Die neuen Bergschuhe, die wir ausgefaßt haben, sind jetzt eingetreten. Unser Verhältnis zu Offizieren und Kaderpersonal läßt nichts zu wünschen übrig. Die Unteroffiziere sind ausgesprochen kameradschaftlich und hilfsbereit; sie freuen sich, uns an ihrer praktischen Erfahrung teilnehmen zu lassen und uns kleine Vorteile zu zeigen — etwa, wie man bei einer Ausziehhemmung auf dem Schießstand die Patronenhülse rasch aus dem Lauf bekommt. Im Kasino werden wir von den Ordonnanzen zwar mit ausgesuchter Unfreundlichkeit behandelt, doch dürfte das eine allgemeine Erscheinung im Zeitalter der Selbstbedienung sein. Das Tischgespräch mit den Offizieren und waffenübenden Kriegsteilnehmern ist besonders interessant.

Am Abend üben wir mit der Mannschaft ein paar Lieder. Neu sind die meisten ja gerade nicht, obwohl sich manches Brauchbare im Liederschatz des jungen Bundesheeres findet. Leider aber nicht im frisch erschienenen Soldatenliederbuch …

DONNERSTAG: 25. TAG

Nun ist es soweit. Gestern hatten wir schriftliche Prüfung über ein allgemein-militärisches Thema. Heute läuft der praktische Teil der RO-Prü- fung in Anwesenheit eines hohen Offiziers ab: Lösung einer Gefechtsaufgabe mit Einsatztruppe, Exerzieren mit einem Zug und Fragen aus der Fachausbildung. Die Prüfung findet im Gelände statt, und unbarmherzig brennt die Sonne herunter. Nicht alles klappt, wie wir es von uns selbst gewünscht hätten, doch schließlich kommt die erlösende Mitteilung des Prüfungsergebnisses: mit Erfolg abgelegt. Der Bataillonskommandant nimmt uns formell in das Reserve-Offiziers-Korps auf.

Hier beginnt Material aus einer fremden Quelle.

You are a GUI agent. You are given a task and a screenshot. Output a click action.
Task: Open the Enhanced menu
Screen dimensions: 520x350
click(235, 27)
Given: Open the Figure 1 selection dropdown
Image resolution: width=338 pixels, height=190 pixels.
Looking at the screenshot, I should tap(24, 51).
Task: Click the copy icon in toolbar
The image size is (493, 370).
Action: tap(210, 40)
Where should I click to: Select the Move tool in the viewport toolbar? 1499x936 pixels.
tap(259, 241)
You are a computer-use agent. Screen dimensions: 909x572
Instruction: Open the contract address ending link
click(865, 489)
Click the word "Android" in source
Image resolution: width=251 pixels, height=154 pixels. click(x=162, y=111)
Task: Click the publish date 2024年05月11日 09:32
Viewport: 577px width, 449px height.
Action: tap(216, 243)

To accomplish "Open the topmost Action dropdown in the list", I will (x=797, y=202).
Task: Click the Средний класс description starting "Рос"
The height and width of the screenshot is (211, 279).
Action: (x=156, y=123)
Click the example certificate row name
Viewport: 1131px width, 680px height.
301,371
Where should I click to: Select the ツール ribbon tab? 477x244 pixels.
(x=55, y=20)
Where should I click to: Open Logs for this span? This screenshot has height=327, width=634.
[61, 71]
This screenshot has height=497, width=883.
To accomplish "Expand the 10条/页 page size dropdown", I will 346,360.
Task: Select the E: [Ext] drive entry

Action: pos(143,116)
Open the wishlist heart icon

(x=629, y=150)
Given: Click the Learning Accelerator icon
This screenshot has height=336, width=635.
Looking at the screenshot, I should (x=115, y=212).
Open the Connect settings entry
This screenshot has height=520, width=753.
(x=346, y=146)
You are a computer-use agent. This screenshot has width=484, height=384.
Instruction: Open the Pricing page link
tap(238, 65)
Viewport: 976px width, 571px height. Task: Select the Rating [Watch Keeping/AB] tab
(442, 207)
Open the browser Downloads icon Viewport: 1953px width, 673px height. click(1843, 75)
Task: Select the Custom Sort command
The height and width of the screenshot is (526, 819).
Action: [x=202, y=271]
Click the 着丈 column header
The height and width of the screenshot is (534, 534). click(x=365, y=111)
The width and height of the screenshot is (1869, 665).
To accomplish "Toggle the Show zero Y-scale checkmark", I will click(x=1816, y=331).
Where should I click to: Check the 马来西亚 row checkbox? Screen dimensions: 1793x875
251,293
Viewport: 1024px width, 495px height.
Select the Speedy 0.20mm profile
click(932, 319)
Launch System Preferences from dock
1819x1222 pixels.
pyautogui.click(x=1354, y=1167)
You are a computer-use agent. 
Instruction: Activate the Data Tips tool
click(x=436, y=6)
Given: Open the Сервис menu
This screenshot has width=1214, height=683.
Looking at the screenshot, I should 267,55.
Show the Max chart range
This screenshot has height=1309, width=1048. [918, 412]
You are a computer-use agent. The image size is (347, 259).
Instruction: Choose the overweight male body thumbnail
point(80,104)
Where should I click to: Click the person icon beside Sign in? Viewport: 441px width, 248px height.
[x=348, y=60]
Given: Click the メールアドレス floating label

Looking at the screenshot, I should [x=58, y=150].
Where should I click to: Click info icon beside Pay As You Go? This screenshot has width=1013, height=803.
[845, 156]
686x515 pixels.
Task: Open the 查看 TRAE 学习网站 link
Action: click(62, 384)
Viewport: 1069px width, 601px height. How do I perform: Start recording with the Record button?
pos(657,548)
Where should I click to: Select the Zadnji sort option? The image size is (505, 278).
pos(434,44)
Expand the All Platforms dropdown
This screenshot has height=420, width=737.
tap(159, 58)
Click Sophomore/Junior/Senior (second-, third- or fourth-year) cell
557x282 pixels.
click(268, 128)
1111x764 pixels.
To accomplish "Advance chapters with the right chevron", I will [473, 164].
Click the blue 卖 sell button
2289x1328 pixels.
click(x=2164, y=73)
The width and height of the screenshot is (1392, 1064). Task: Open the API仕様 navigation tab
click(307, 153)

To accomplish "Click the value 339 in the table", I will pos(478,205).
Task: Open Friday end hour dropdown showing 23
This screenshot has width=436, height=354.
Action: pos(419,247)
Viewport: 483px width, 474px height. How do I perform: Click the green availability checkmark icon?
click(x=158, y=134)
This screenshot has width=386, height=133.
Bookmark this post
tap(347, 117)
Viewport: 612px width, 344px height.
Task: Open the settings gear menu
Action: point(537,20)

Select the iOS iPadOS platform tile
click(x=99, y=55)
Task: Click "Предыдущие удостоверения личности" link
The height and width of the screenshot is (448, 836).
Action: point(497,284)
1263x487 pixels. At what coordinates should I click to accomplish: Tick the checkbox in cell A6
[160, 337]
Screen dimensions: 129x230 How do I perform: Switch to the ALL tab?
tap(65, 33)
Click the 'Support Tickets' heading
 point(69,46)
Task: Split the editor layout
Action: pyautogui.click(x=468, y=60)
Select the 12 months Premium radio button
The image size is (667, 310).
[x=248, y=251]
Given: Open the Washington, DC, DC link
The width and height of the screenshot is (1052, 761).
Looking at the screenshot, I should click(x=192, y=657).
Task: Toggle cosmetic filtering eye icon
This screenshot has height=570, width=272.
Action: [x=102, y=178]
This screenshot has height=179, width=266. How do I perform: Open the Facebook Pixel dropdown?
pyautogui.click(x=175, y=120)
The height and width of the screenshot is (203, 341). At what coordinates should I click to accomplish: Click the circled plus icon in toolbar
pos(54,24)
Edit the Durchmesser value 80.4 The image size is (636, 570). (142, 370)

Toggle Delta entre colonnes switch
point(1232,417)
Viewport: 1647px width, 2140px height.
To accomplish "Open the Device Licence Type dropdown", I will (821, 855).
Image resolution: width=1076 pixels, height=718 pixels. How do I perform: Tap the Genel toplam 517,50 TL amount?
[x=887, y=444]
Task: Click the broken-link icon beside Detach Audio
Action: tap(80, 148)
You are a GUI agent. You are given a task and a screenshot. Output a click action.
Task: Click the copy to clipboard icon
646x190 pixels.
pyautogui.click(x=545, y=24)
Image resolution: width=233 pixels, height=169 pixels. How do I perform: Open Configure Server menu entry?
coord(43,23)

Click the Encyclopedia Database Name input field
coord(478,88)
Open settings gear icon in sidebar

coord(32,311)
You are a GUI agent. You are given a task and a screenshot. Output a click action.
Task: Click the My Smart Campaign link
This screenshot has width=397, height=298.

Die Soldaten haben brav mitgetan, als wüßten sie, daß Versager nicht nur auf die Prüflinge, sondern letzten Endes auf die Einheit selbst zurückfallen. Uns aber gibt das die Gewißheit, daß sich schon etwas anfangen läßt mit unseren Soldaten, wenn man sie nur richtig anpackt und durch das eigene Vorbild mitreißt. Sicher ist es keine leichte Aufgabe für den ins Zivilleben zurückgekehrten und beruflich meist sehr ausgelasteten Maturanten oder Akademiker, durch eine freiwillige Waffenübung aktiv am Aufbau der militärischen Landesverteidigung mitzuarbeiten.

DENNOCH: WENN ICH DIE VIER WOCHEN nüchtern und ohne zeitfremde Romantik überdenke, so kommen sie mir trotz manchen Gegenargumenten gut angelegt vor.